Heure de Tunis :
Plus de prévisions: Meteo 25 jours Paris
Light
Dark

ARP : audition autour du projet de loi sur la protection des données personnelles

Par Myriam Benzineb

La Commission des droits et libertés de l’Assemblée des représentants du peuple a consacré, mardi 17 février 2026, une séance d’audition aux représentants de l’initiative législative relative au projet de loi organique portant protection des données personnelles.

Un « contrat social numérique » en débat

En ouverture des travaux, le président de la commission, Thabet El Abed, a souligné que le débat ne se limite pas à un texte technique, mais qu’il touche à la définition d’un « contrat social numérique » encadrant la relation entre le citoyen et l’État, d’une part, et entre l’individu et l’économie numérique, d’autre part.

Il a insisté sur le rôle central de la loi dans la protection de la vie privée et des données personnelles, notamment face à l’essor des algorithmes, des dispositifs de surveillance et des systèmes d’intelligence artificielle influençant les décisions administratives et économiques.

Le président a relevé que le projet comporte des avancées notables, parmi lesquelles l’encadrement de l’usage de l’intelligence artificielle, la consécration du droit de ne pas être soumis exclusivement à une décision automatisée, l’instauration d’évaluations d’impact pour les traitements à haut risque, l’organisation du traitement des données de santé et l’encadrement de la vidéosurveillance.

Autorisation préalable ou logique de responsabilité ?

Des interrogations de fond ont toutefois été soulevées quant à la philosophie du dispositif proposé. Le débat porte notamment sur le choix entre un régime d’autorisations préalables étendu et un système fondé sur la responsabilisation des responsables de traitement, assorti d’un contrôle a posteriori rigoureux.

Selon le président de la commission, l’approche comparée privilégie généralement la responsabilisation, tandis que le texte en discussion opte pour un système d’autorisations couvrant plusieurs secteurs.

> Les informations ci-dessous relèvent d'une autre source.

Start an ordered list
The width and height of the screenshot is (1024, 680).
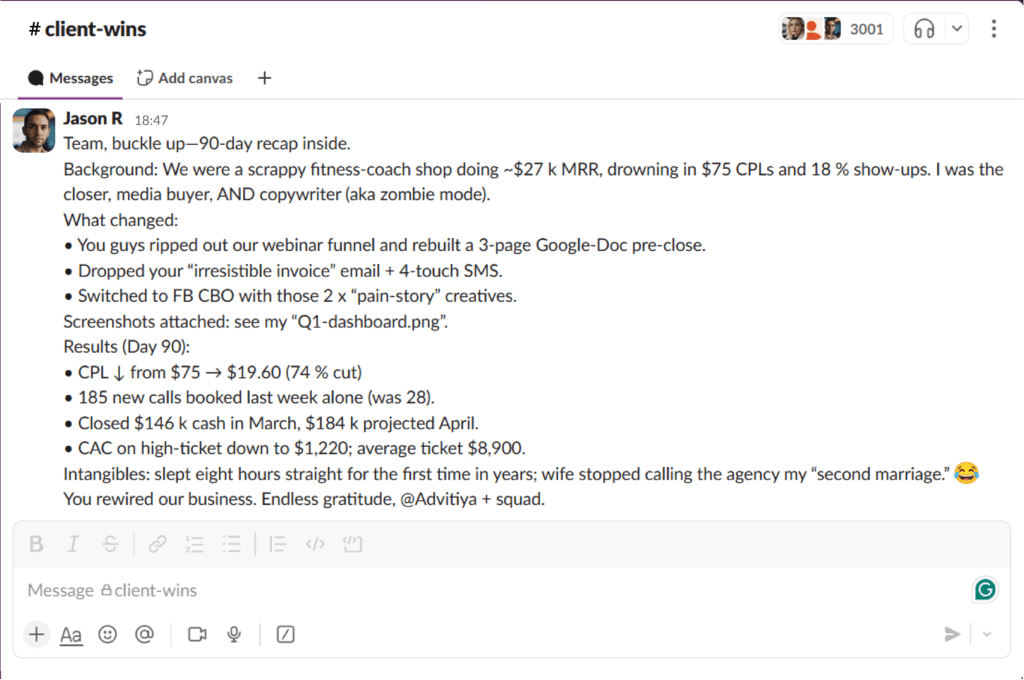(x=195, y=544)
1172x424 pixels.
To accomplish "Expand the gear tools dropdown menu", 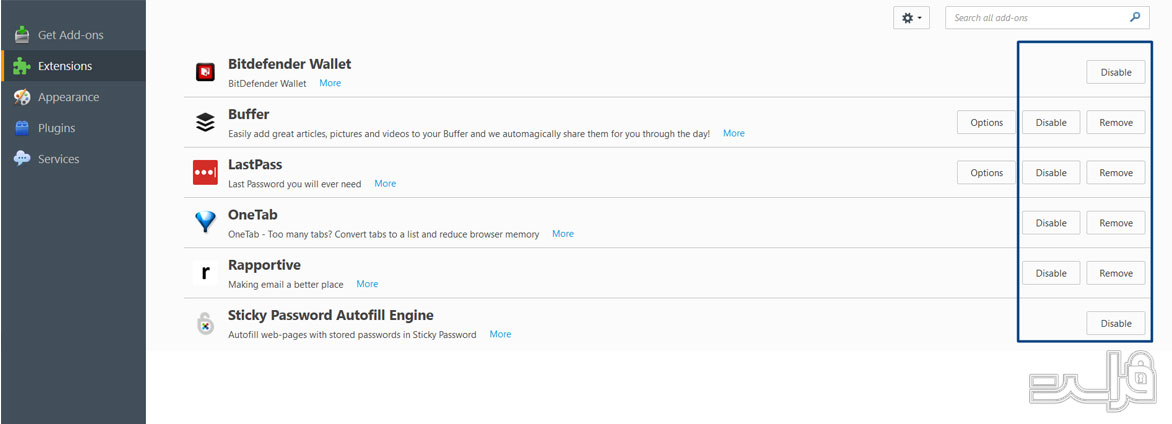I will coord(911,18).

Cette orientation pose la question de la capacité de l’instance compétente à traiter le volume des demandes, ainsi que celle du modèle économique recherché : économie de conformité basée sur la gouvernance ou économie d’autorisation administrative susceptible d’impacter l’investissement et l’innovation.

Sécurité, souveraineté et sanctions

Les discussions ont également porté sur la vidéosurveillance et le traitement des données à des fins sécuritaires. Les députés ont insisté sur la nécessité de concilier la protection de l’ordre public avec un contrôle indépendant effectif, en particulier pour les technologies à haut risque, dans le respect des principes de nécessité et de proportionnalité.

Concernant la souveraineté numérique, il a été précisé qu’elle ne signifie ni fermeture ni interdiction absolue du transfert ou de l’hébergement des données, mais plutôt maîtrise des conditions et des garanties, tout en préservant l’ouverture à l’informatique en nuage et à la coopération scientifique internationale, notamment dans le domaine de la santé, avec un niveau de protection équivalent.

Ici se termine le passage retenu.